The blanket ban on assisted dying in the UK undoubtedly forces many terminally ill people to take matters into their own hands and it is right that society—and the medical profession especially—be forced to confront that reality. At the moment we believe from evidence in the UK and in other countries that as many as 1 in 7 suicides may be related to terminal and serious illness.
My brother took his own life when dying of renal cancer.  He had a very good palliative care team, but he didn’t want to see out the final weeks of his illness and risk the suffering he had witnessed others endure. Concepts of autonomy, control, and person-centredness—which we try so hard to embed in every other area of medical practice—inexplicably became more elusive to him the closer he got to death. The current law did not protect him; it drove him towards a lonely, violent end. It robbed him of the opportunity to die in peace with his family around him. Instead the family have to live with the knowledge of his tragic death
MPs must respond with a sense of urgency once the evidence of the impact of the current law is put before them. While their historic trepidation has come at a cost to many, what it has afforded us is the benefit of learning from those who have already adopted legislation. Ten states in the US, soon to be four states in Australia, as well as New Zealand, Canada, Spain, and other European jurisdictions have grasped the nettle. A bill is being scrutinised in Ireland.. Scotland will be next. The blueprints are out there.
More and more laws are being passed and not one has yet been repealed. A law has been in place in Oregon for 24 years. The Oregon Hospice and Palliative Care Association withdrew its case against the law and pledged to respect the rights of dying Oregonians to have this option available to them. No national or state medical body is campaigning to overturn assisted dying legislation. 

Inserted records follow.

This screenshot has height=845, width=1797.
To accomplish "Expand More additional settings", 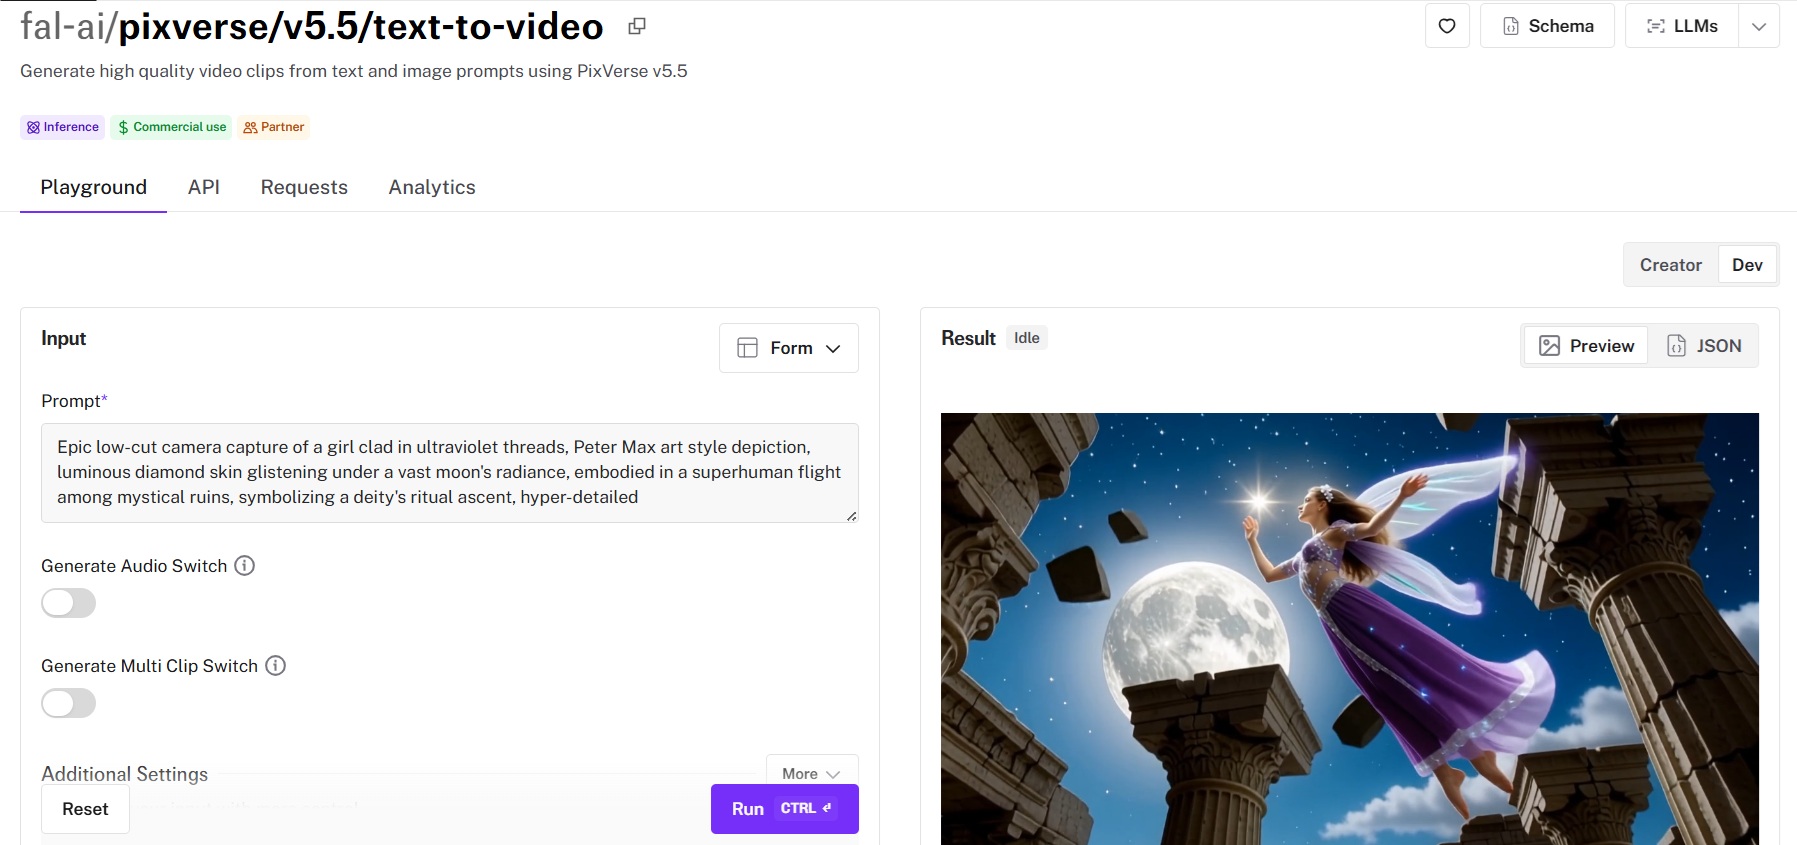I will pos(811,773).
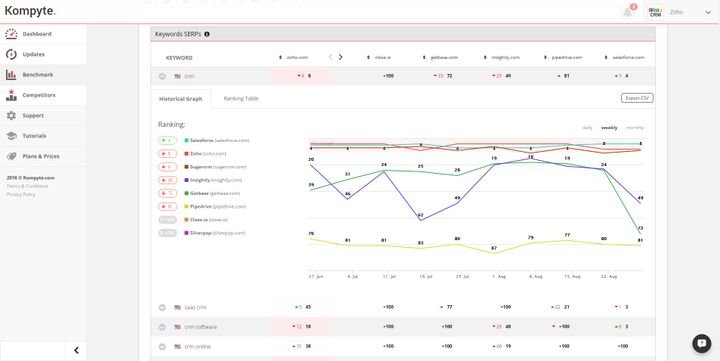Click the Salesforce legend color swatch
This screenshot has width=720, height=361.
click(186, 141)
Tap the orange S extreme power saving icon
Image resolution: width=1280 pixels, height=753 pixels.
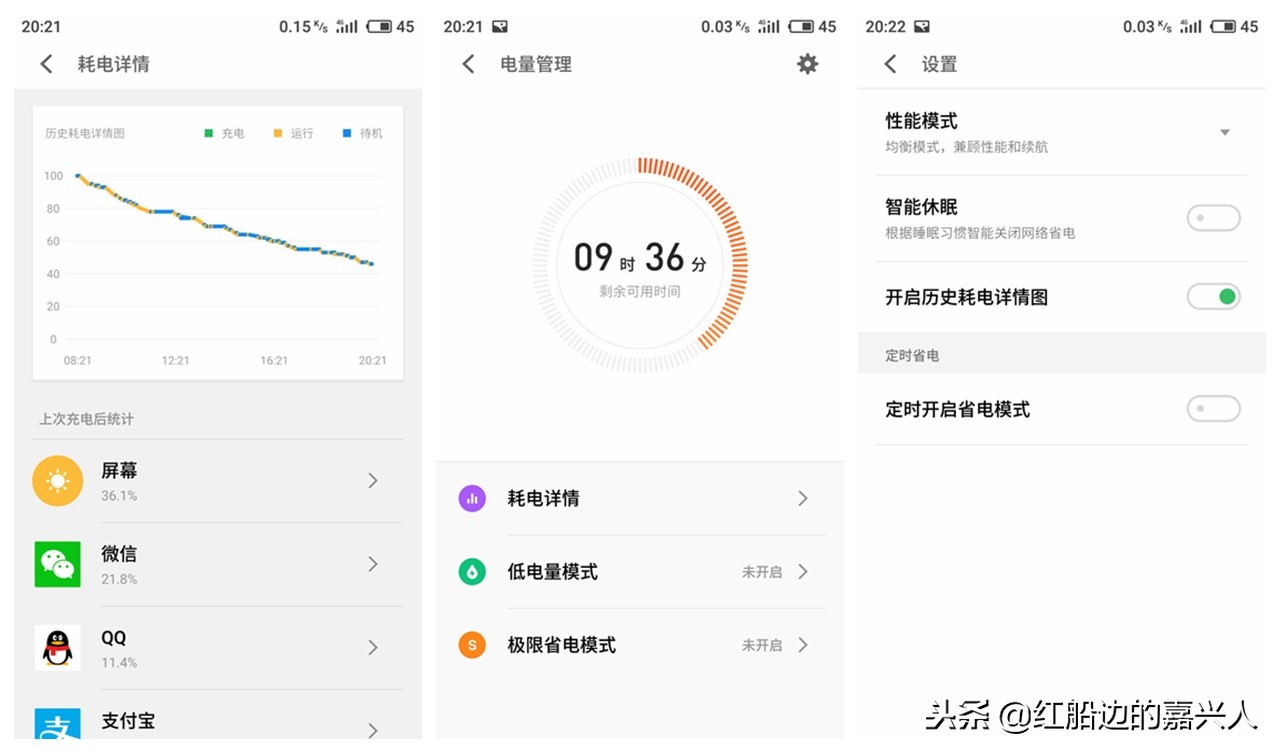471,645
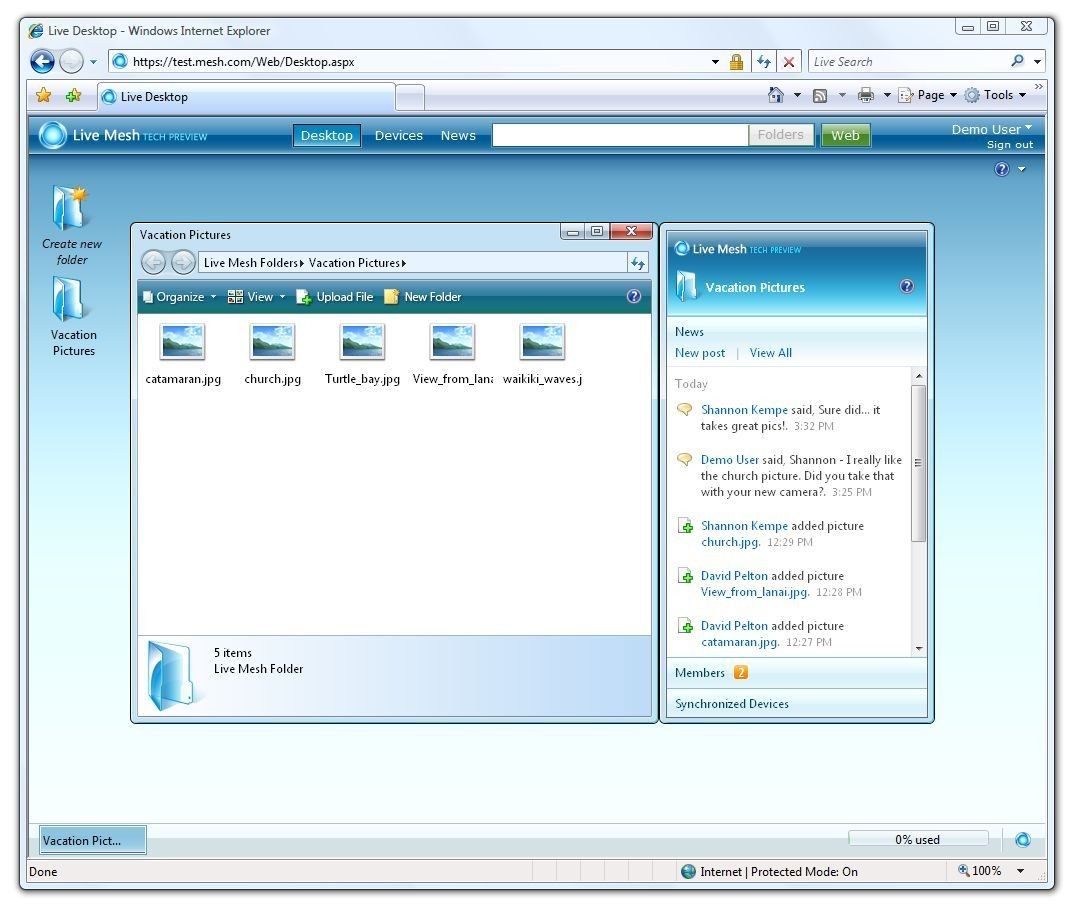Click the RSS feed icon in the browser toolbar
Viewport: 1071px width, 906px height.
[x=821, y=94]
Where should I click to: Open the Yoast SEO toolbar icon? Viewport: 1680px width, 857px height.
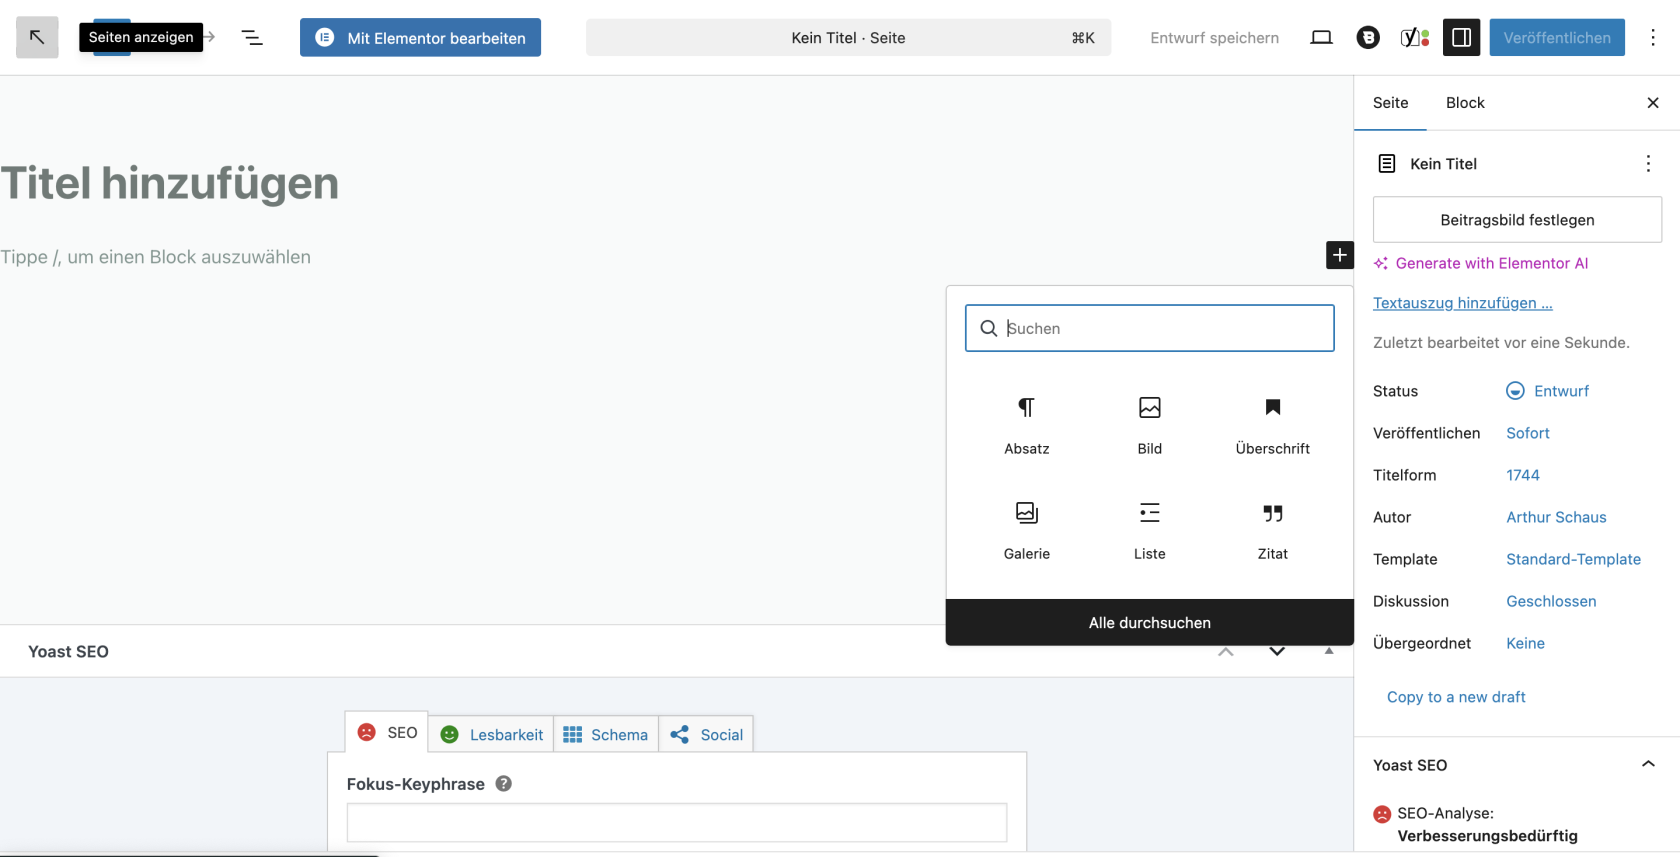coord(1414,38)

Yet despite being able to learn from the extensive scrutiny and evidence of safe practice overseas, opponents of assisted dying continue to base their opposition on speculation. [4,5] They fear what “might”, “may,” or “could” happen. There is no question about their sincerity, but their fears are hypothetical. Meanwhile the everyday suffering of the terminally ill is real. The vast majority of people—in the UK and in places that already have laws in place—recognise that we don’t have to choose between better end-of-life care and better end-of-life choices. An assisted dying law is an opportunity to address both simultaneously.
Evidence is vital. For too long the assisted dying debate has been conducted on opinion rather than fact. Opponents of assisted dying have always declared with confidence that doctors opposed such legislation without any evidence to support it. When the BMA proposed conducting its first ever survey on assisted dying there were some doctors who voted against it. But we are an evidence based profession. It is vital that we know what doctors think about one of the big ethical questions of our time. We now know from the survey that more UK doctors personally support law change (50%) than oppose it (39%) and the majority (61%) have called on the BMA to adopt a supportive or neutral position on the issue.  A debate to define the BMA’s future approach is taking place at the ARM on the 14 September.
MPs have called for the public debate to be informed by the “best statistics.” The BMA survey results have forced people to question their long-held assumptions about the status quo. It is to be hoped that the evidence from the ONS will do the same and that the information will be available in time for the forthcoming debate in the House of Lords.
Jacky Davis, consultant radiologist.
Competing interests: I am a member of BMA council, a board member of Dignity in Dying, and chair of Healthcare Professionals for Assisted Dying.